It is often said that to be at their best, footballers should play with freedom, but it’s rarely stressed just how difficult that actually is. To have the calmness amid the fury to place a strike or pass as if you were still back in the schoolyard: that’s the preserve of precious few players, and it all comes down to a supreme sense of occasion.
Andy Barton, a performance consultant who works with several leading UK athletes, has spoken of how Wayne Rooney treats the atmosphere in a soccer stadium; to him, it’s a stage where the audience have gathered with the excitement of seeing him in his element. For Rooney, said Barton, there is no pressure, at least not at the level you might expect; instead, when he looks up at the stands, he is energized and exhilarated that so many people have come to witness him at work.
It’s possible that for all of his reserved nature off the field, Messi has a similar approach.
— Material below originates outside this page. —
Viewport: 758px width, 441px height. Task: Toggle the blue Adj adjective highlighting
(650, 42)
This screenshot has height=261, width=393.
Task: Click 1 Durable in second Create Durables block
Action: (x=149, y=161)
Basically, he’s an absolute diva in the best possible sense of the word.
Look at the regularity with which he first adds his name to the scoresheet and then escalates. Against Real Madrid in the 2011 UEFA Champions League semifinal, he first scored from close range and then charged at the heart of the Madrid defence, a surge as thrilling as it was unassisted, before rolling the ball slowly beyond Iker Casillas. In 2015, at the same stage, he thrashed home a low drive from outside the area — a fine effort, yes, but utterly ordinary by his standards — before making Jerome Boateng feel as though an ice rink had appeared beneath him and floating a chip over Manuel Neuer.
When Messi elevates his level of play, it’s interesting to watch the reaction of his opponents. Boateng was so irritated by the mockery that he received that he took to social media to defend himself. Pep Guardiola and Jurgen Klopp merely shrugged when exposed to similar acts of magic. Their reactions were equally vulnerable, equally human. What, after all, can you do? There are entire dressing rooms of footballers who would have claimed some of the game’s greatest prizes but for one simple phrase: “Messi happened.”
Messi happened against Madrid, against Bayern and, last week, against Liverpool; to have a chance of reaching the final, down 3-0 from the first leg, Klopp’s men must somehow ensure that this consummate diva does not feel like adding a signature flourish.